How do you currently view the reality of your experience:            Experience was definitely real            Without a doubt, real but I find myself more attached to this life now than immediately after the experience. I was ready to die and go back in a heart beat after I realized in the fullness of time, I was not condemned, and in fact God chose me, I did not choose him, as it says. I find myself fearful of the dying moment cause it feels like stepping off a cliff and also, I love so many people now I can't bear to leave them. I seem to always be the one caring for people who die and recently my 20 yr old nephew died tragically and those left behind are so devastated. It was and is very real but the separation from some though for a short time is a hard thing to bear.

Have your relationships changed specifically as a result of your experience?           Yes     I was withdrawn and victimized before. I attracted bad people and didn't see it. I still seem to attract some bad ones but I see it.
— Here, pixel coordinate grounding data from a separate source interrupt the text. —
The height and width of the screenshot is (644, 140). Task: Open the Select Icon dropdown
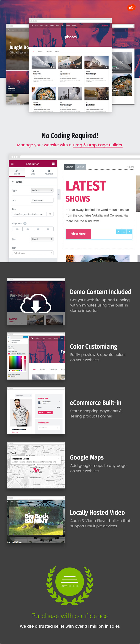click(x=33, y=253)

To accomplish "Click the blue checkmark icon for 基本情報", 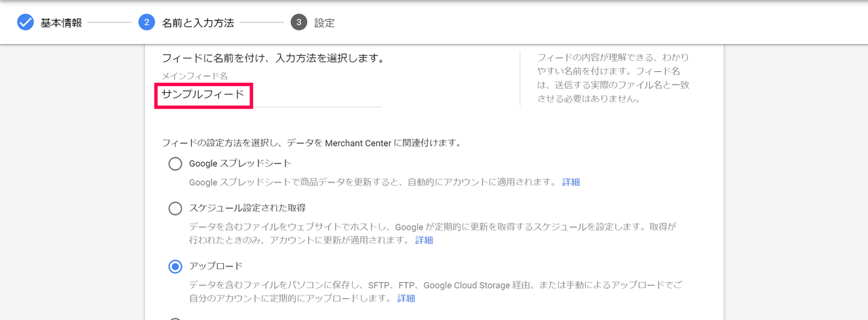I will click(x=25, y=22).
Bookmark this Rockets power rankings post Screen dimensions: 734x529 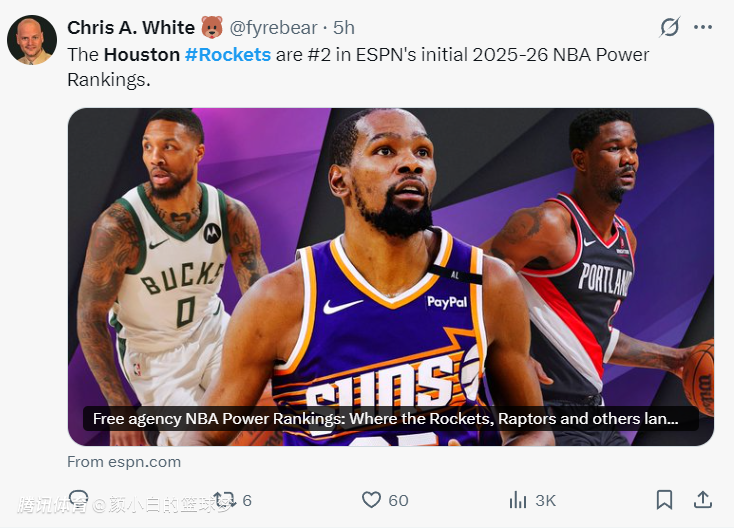point(664,499)
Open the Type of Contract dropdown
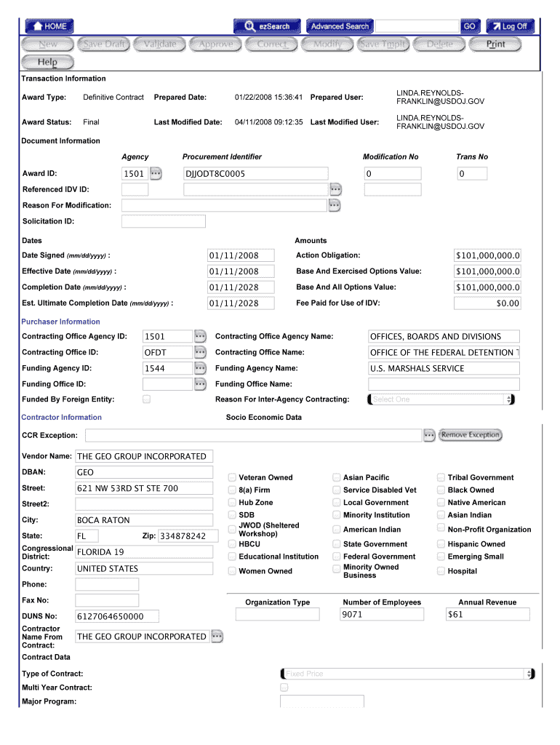Viewport: 560px width, 745px height. (x=407, y=674)
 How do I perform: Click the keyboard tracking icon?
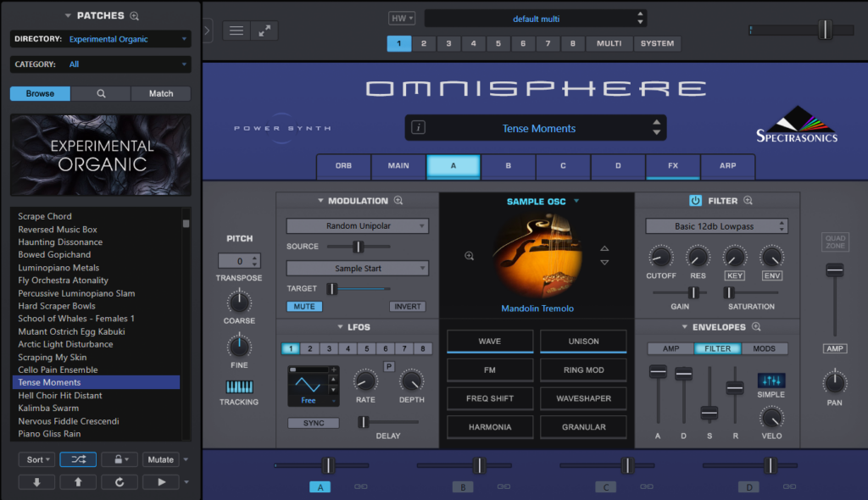tap(239, 386)
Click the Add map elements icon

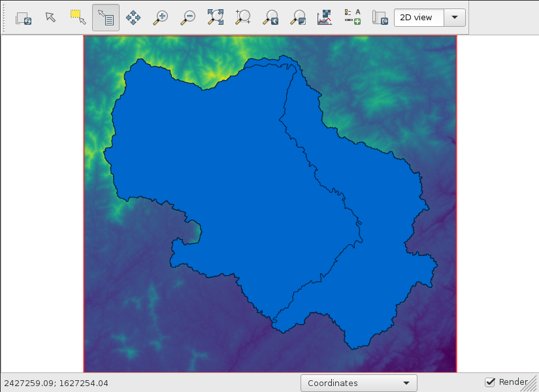click(352, 18)
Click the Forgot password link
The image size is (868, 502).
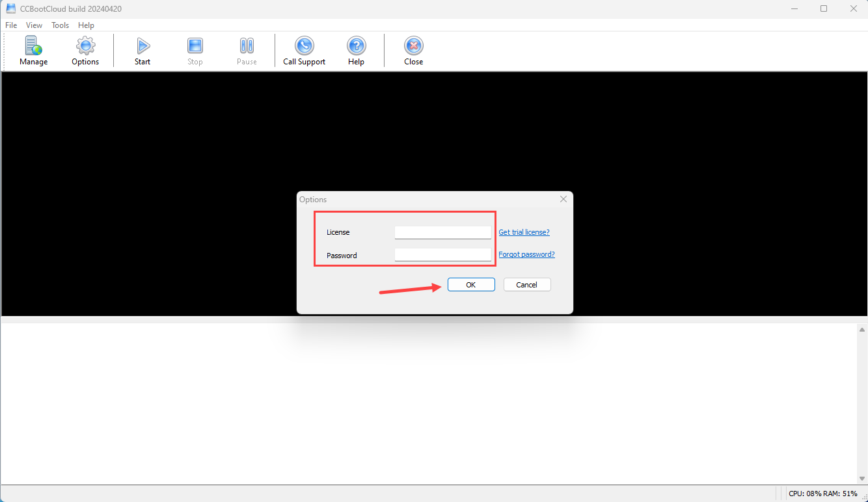click(526, 254)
I am very independent, strong, focused, but can be too loving and too giving. I have fewer and need fewer relationships but those I have are more meaningful. I do attract those that need help. It gets hard.

Have your religious beliefs/practices changed specifically as a result of your experience?           
Yes            I had no belief in such before. I began a lifetime journey of discovery so far as religion, spiritual matters and the like. I consider myself to have an evolved sense of God and the Universe.

Following the experience, have you had any other events in your life, medications or substances which reproduced any part of the experience?         No      

Is there anything else you would like to add concerning the experience?        In a recent Cat scan it was found I have a small hemmangioma or menningioma (tumor like mass of blood vessels) in the brain that is new. It was also found that I have 2 very large, very old, calcified ones. They could be from the strangulation.

Did the questions asked and information you provided so far accurately and comprehensively describe your experience?         Yes     My neck hurts, my everything hurts from sitting here so long and not being able to save this and afraid I'd lose all I typed so I may have hurried some things and been incomplete or not as accurate as I'd ordinarily be. Spelling mistakes too :D

Are there any other questions we could ask to help you communicate your experience?   Well, considering the late hour and how tired I am I can't think to good right now. I would invite you to email me with more questions or ask me to clarify things when I'm not so tired. I may like to revise when I'm more rested. You could provide some way to save this thing so a person can leave and come back later without losing it all.